Rosoki (Росоки) is a village in the municipality of Mavrovo and Rostuša, North Macedonia.

==History==

Rosoki (Radosaç) is attested in the Ottoman defter of 1467 as a village in the ziamet of Reka which was under the authority of Karagöz Bey. The village had a total of 4 households and the anthroponymy attested was mixed Albanian-Slavic in character, with instances of Slavicisation, e.g Lekë Likarovići.

The entire Christian population of the village is under the rule of Bulgarian Exarchate.

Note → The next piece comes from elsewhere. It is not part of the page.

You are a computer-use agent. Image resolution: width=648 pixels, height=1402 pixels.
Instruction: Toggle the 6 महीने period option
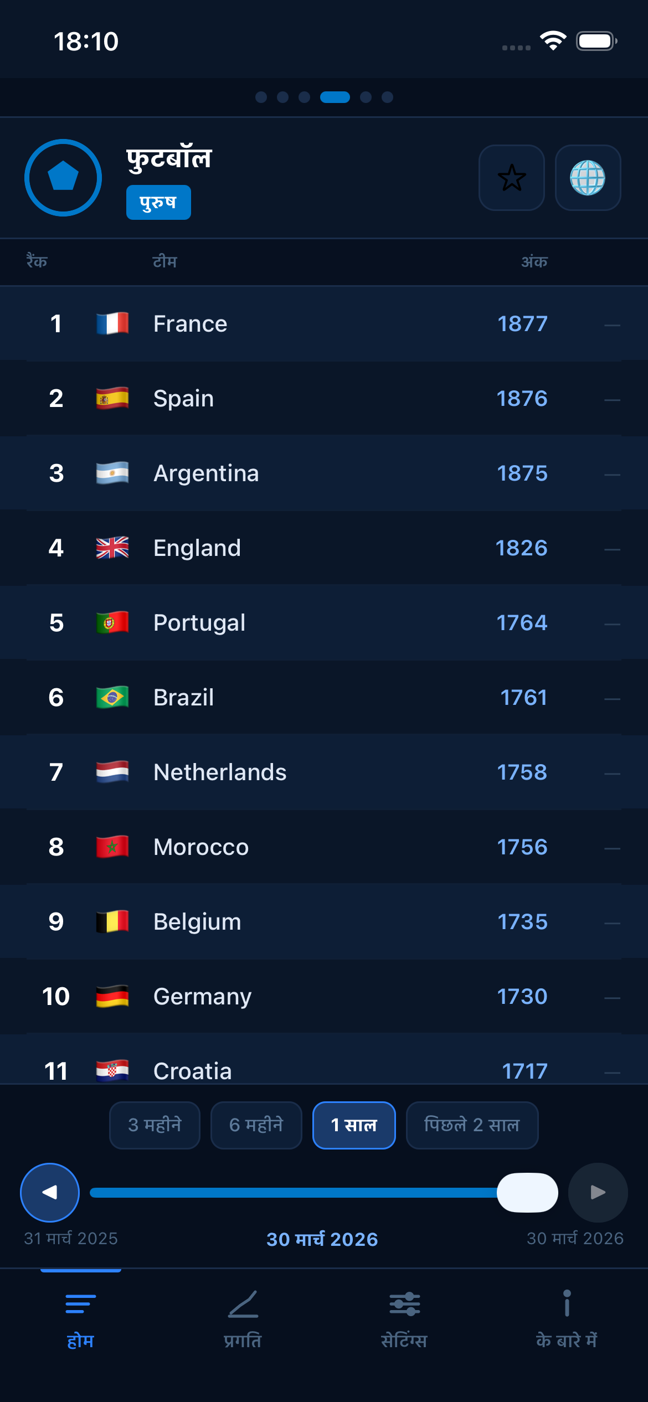click(256, 1125)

According to the Secretary of the Exarchate Dimitar Mishev ("La Macédoine et sa Population Chrétienne”) in 1905 there were 600 Bulgarian Exarchists in Rosoki and a Bulgarian school operated in the village.

According to statistics from the newspaper Debarski Glas in 1911 in Rosoki there were 46 Bulgarian Exarchate houses.

In statistics gathered by Vasil Kanchov in 1900, the village of Rosoki (Raosoki) was inhabited by 450 Christian Bulgarians.

==Demographics==

As of the 2021 census, Rosoki had 1 resident with the following ethnic composition:
- Macedonians 1

According to the 2002 census, the village had a total of 0 inhabitants.